Work to be completed:
Copy the items below exactly as they stand, line for line.

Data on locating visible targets
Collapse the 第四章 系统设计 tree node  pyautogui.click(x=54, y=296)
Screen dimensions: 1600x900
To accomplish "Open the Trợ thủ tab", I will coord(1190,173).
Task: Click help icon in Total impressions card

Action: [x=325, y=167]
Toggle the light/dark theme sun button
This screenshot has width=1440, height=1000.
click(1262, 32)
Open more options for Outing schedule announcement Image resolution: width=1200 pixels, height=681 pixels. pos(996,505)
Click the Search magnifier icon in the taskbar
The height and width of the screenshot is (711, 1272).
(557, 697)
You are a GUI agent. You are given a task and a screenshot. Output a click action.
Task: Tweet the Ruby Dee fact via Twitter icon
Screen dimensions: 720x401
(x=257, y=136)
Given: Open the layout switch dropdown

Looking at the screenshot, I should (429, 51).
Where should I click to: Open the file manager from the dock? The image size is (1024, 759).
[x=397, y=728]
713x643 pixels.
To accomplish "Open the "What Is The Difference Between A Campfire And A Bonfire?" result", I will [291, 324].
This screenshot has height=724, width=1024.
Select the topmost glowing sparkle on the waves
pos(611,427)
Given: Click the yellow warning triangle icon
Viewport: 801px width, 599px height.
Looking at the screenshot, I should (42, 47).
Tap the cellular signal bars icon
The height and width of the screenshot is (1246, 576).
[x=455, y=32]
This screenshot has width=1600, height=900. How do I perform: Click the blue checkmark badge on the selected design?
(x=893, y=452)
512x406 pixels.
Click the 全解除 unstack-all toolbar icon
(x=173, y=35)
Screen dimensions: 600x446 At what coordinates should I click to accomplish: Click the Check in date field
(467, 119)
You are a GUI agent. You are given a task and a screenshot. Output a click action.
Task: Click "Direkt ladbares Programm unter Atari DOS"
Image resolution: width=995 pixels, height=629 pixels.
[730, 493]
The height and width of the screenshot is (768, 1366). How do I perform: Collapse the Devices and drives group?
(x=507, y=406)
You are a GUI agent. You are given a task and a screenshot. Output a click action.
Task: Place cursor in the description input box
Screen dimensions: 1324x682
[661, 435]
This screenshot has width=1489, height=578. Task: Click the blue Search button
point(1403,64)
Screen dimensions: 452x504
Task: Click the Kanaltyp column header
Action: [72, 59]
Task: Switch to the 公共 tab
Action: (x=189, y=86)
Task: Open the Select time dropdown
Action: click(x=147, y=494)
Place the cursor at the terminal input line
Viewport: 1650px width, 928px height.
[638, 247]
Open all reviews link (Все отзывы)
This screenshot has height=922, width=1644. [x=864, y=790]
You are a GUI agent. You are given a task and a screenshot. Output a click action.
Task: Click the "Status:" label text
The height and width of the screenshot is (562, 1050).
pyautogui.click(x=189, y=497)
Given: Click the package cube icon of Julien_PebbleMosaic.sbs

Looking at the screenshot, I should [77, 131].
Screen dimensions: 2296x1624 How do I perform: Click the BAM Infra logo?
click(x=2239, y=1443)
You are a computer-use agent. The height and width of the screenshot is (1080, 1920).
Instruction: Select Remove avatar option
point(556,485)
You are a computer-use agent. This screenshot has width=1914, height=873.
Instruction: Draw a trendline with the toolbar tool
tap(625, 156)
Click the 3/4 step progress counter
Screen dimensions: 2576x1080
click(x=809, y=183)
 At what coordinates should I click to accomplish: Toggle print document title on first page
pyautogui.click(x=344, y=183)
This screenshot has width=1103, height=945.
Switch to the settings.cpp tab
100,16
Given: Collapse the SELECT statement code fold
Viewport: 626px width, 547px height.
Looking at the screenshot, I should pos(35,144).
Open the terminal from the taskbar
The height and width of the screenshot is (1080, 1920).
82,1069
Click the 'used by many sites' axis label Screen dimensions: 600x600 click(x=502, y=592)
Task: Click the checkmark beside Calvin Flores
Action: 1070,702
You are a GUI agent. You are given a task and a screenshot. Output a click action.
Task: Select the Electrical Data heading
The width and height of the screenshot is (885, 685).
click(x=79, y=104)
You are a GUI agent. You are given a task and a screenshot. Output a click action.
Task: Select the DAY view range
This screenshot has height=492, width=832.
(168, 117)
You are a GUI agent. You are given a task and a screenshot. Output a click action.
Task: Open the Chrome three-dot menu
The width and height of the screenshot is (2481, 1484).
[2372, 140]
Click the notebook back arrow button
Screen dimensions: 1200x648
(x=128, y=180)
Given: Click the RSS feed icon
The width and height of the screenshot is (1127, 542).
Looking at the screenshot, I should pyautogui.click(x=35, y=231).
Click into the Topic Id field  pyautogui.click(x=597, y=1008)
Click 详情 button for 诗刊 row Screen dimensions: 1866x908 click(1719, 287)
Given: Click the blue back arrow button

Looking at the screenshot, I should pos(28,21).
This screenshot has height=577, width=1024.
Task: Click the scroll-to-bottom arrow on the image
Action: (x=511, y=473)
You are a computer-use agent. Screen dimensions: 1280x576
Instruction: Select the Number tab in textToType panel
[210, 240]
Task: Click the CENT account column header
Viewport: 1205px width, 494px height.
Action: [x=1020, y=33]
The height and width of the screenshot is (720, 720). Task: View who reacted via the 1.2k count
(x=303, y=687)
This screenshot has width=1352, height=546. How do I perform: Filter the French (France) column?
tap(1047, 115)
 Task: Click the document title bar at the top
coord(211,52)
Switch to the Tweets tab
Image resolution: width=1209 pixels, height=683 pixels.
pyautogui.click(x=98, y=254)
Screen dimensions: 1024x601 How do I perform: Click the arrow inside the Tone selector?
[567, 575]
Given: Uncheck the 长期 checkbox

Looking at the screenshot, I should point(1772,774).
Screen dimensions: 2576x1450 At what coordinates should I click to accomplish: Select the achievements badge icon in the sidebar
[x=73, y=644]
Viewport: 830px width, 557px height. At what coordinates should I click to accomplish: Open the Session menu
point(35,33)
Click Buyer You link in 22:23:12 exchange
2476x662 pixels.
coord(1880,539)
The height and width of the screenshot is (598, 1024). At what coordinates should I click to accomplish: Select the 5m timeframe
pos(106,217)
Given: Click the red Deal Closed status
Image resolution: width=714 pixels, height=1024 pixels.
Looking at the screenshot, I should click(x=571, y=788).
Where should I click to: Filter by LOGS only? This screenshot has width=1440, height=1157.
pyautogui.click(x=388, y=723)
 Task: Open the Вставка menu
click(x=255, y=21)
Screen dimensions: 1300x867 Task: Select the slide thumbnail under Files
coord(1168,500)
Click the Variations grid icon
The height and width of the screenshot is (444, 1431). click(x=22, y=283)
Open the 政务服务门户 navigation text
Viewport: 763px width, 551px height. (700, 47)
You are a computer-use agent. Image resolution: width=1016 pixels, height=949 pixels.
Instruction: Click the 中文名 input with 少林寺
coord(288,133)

Exercise result:
Collapse the 第四章 系统设计 tree node  pyautogui.click(x=54, y=296)
Screen dimensions: 1600x900
To accomplish "Open the Trợ thủ tab", I will coord(1190,173).
Task: Click help icon in Total impressions card

Action: [x=325, y=167]
Toggle the light/dark theme sun button
This screenshot has width=1440, height=1000.
click(1262, 32)
Open more options for Outing schedule announcement Image resolution: width=1200 pixels, height=681 pixels. pos(996,505)
Click the Search magnifier icon in the taskbar
The height and width of the screenshot is (711, 1272).
(557, 697)
You are a GUI agent. You are given a task and a screenshot. Output a click action.
Task: Tweet the Ruby Dee fact via Twitter icon
Screen dimensions: 720x401
(x=257, y=136)
Given: Open the layout switch dropdown

Looking at the screenshot, I should (429, 51).
Where should I click to: Open the file manager from the dock? The image size is (1024, 759).
[x=397, y=728]
713x643 pixels.
To accomplish "Open the "What Is The Difference Between A Campfire And A Bonfire?" result", I will [291, 324].
This screenshot has height=724, width=1024.
Select the topmost glowing sparkle on the waves
pos(611,427)
Given: Click the yellow warning triangle icon
Viewport: 801px width, 599px height.
Looking at the screenshot, I should (42, 47).
Tap the cellular signal bars icon
The height and width of the screenshot is (1246, 576).
[x=455, y=32]
This screenshot has width=1600, height=900. How do I perform: Click the blue checkmark badge on the selected design?
(x=893, y=452)
512x406 pixels.
Click the 全解除 unstack-all toolbar icon
(x=173, y=35)
Screen dimensions: 600x446 At what coordinates should I click to accomplish: Click the Check in date field
(467, 119)
You are a GUI agent. You are given a task and a screenshot. Output a click action.
Task: Click "Direkt ladbares Programm unter Atari DOS"
Image resolution: width=995 pixels, height=629 pixels.
[730, 493]
The height and width of the screenshot is (768, 1366). How do I perform: Collapse the Devices and drives group?
(x=507, y=406)
You are a GUI agent. You are given a task and a screenshot. Output a click action.
Task: Place cursor in the description input box
Screen dimensions: 1324x682
[661, 435]
This screenshot has width=1489, height=578. Task: Click the blue Search button
point(1403,64)
Screen dimensions: 452x504
Task: Click the Kanaltyp column header
Action: [72, 59]
Task: Switch to the 公共 tab
Action: (x=189, y=86)
Task: Open the Select time dropdown
Action: click(x=147, y=494)
Place the cursor at the terminal input line
Viewport: 1650px width, 928px height.
[638, 247]
Open all reviews link (Все отзывы)
This screenshot has height=922, width=1644. [x=864, y=790]
You are a GUI agent. You are given a task and a screenshot. Output a click action.
Task: Click the "Status:" label text
The height and width of the screenshot is (562, 1050).
pyautogui.click(x=189, y=497)
Given: Click the package cube icon of Julien_PebbleMosaic.sbs

Looking at the screenshot, I should [77, 131].
Screen dimensions: 2296x1624 How do I perform: Click the BAM Infra logo?
click(x=2239, y=1443)
You are a computer-use agent. The height and width of the screenshot is (1080, 1920).
Instruction: Select Remove avatar option
point(556,485)
You are a computer-use agent. This screenshot has width=1914, height=873.
Instruction: Draw a trendline with the toolbar tool
tap(625, 156)
Click the 3/4 step progress counter
Screen dimensions: 2576x1080
click(x=809, y=183)
 At what coordinates should I click to accomplish: Toggle print document title on first page
pyautogui.click(x=344, y=183)
This screenshot has width=1103, height=945.
Switch to the settings.cpp tab
100,16
Given: Collapse the SELECT statement code fold
Viewport: 626px width, 547px height.
Looking at the screenshot, I should pos(35,144).
Open the terminal from the taskbar
The height and width of the screenshot is (1080, 1920).
82,1069
Click the 'used by many sites' axis label Screen dimensions: 600x600 click(x=502, y=592)
Task: Click the checkmark beside Calvin Flores
Action: 1070,702
You are a GUI agent. You are given a task and a screenshot. Output a click action.
Task: Select the Electrical Data heading
The width and height of the screenshot is (885, 685).
click(x=79, y=104)
You are a GUI agent. You are given a task and a screenshot. Output a click action.
Task: Select the DAY view range
This screenshot has height=492, width=832.
(168, 117)
You are a GUI agent. You are given a task and a screenshot. Output a click action.
Task: Open the Chrome three-dot menu
The width and height of the screenshot is (2481, 1484).
[2372, 140]
Click the notebook back arrow button
Screen dimensions: 1200x648
(x=128, y=180)
Given: Click the RSS feed icon
The width and height of the screenshot is (1127, 542).
Looking at the screenshot, I should pyautogui.click(x=35, y=231).
Click into the Topic Id field  pyautogui.click(x=597, y=1008)
Click 详情 button for 诗刊 row Screen dimensions: 1866x908 click(1719, 287)
Given: Click the blue back arrow button

Looking at the screenshot, I should pos(28,21).
This screenshot has height=577, width=1024.
Task: Click the scroll-to-bottom arrow on the image
Action: (x=511, y=473)
You are a computer-use agent. Screen dimensions: 1280x576
Instruction: Select the Number tab in textToType panel
[210, 240]
Task: Click the CENT account column header
Viewport: 1205px width, 494px height.
Action: [x=1020, y=33]
The height and width of the screenshot is (720, 720). Task: View who reacted via the 1.2k count
(x=303, y=687)
This screenshot has width=1352, height=546. How do I perform: Filter the French (France) column?
tap(1047, 115)
 Task: Click the document title bar at the top
coord(211,52)
Switch to the Tweets tab
Image resolution: width=1209 pixels, height=683 pixels.
pyautogui.click(x=98, y=254)
Screen dimensions: 1024x601 How do I perform: Click the arrow inside the Tone selector?
[567, 575]
Given: Uncheck the 长期 checkbox

Looking at the screenshot, I should point(1772,774).
Screen dimensions: 2576x1450 At what coordinates should I click to accomplish: Select the achievements badge icon in the sidebar
[x=73, y=644]
Viewport: 830px width, 557px height. At what coordinates should I click to accomplish: Open the Session menu
point(35,33)
Click Buyer You link in 22:23:12 exchange
2476x662 pixels.
coord(1880,539)
The height and width of the screenshot is (598, 1024). At what coordinates should I click to accomplish: Select the 5m timeframe
pos(106,217)
Given: Click the red Deal Closed status
Image resolution: width=714 pixels, height=1024 pixels.
Looking at the screenshot, I should click(x=571, y=788).
Where should I click to: Filter by LOGS only? This screenshot has width=1440, height=1157.
pyautogui.click(x=388, y=723)
 Task: Open the Вставка menu
click(x=255, y=21)
Screen dimensions: 1300x867 Task: Select the slide thumbnail under Files
coord(1168,500)
Click the Variations grid icon
The height and width of the screenshot is (444, 1431). click(x=22, y=283)
Open the 政务服务门户 navigation text
Viewport: 763px width, 551px height. (700, 47)
You are a computer-use agent. Image resolution: width=1016 pixels, height=949 pixels.
Instruction: Click the 中文名 input with 少林寺
coord(288,133)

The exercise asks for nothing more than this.